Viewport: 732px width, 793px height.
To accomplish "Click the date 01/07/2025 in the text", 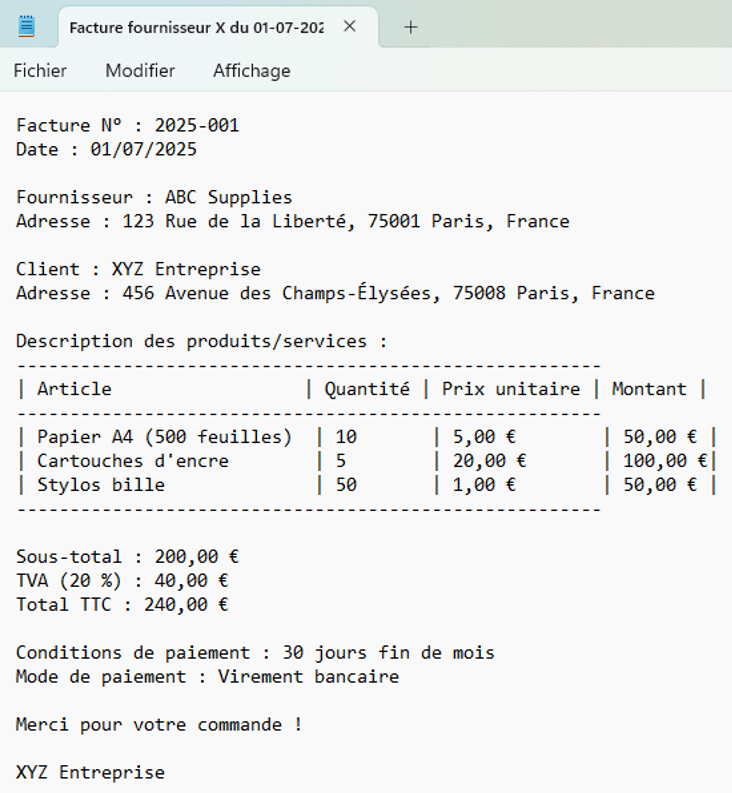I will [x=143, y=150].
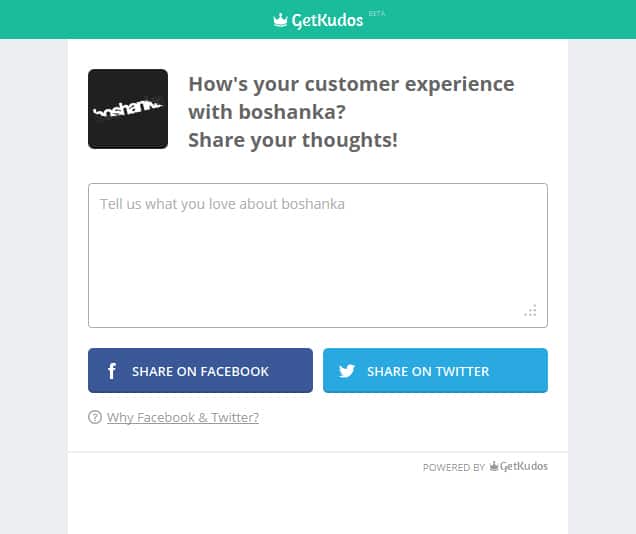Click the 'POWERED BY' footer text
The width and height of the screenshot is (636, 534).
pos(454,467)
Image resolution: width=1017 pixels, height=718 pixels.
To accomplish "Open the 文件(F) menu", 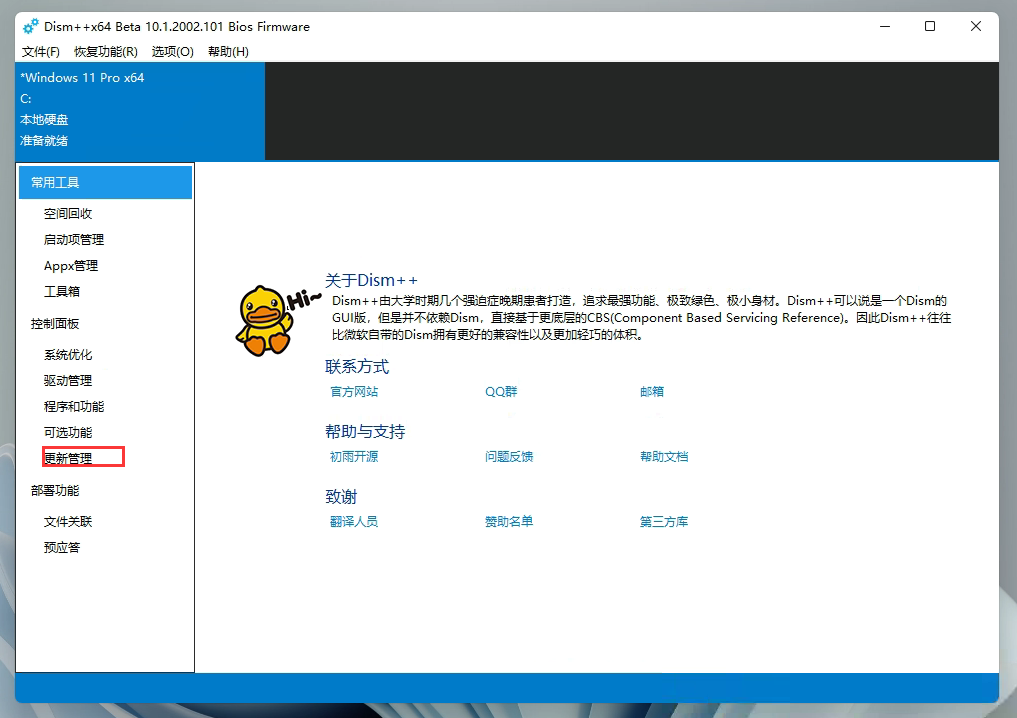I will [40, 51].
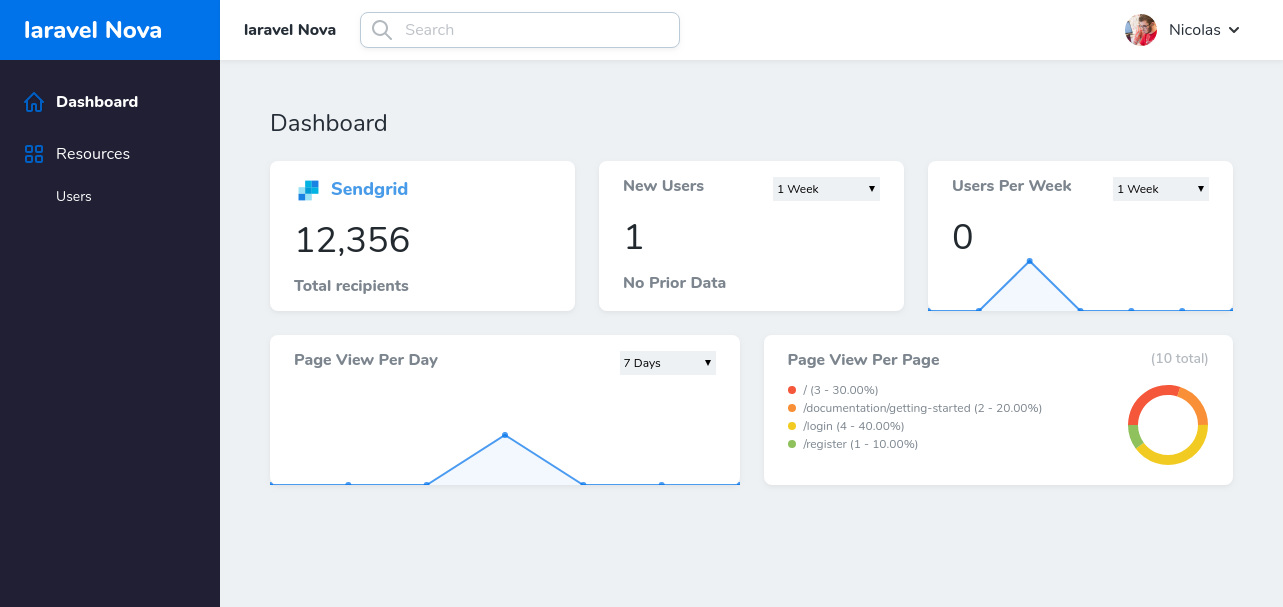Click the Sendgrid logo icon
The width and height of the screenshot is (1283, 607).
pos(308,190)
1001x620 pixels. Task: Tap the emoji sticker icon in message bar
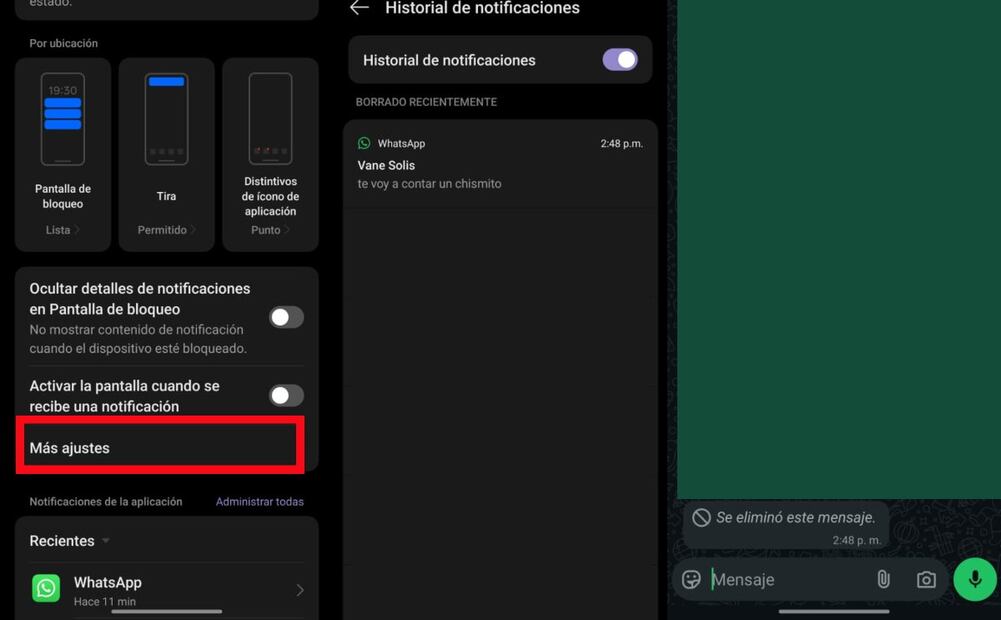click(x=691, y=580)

□ □ □

ACTIVITY
Will you repeat the material above, but only from the line containing "1001x620 pixels. Task: Tap" through its last line, exactly and without the pictures?

RESPONSE AREA
1001x620 pixels. Task: Tap the emoji sticker icon in message bar
click(x=691, y=580)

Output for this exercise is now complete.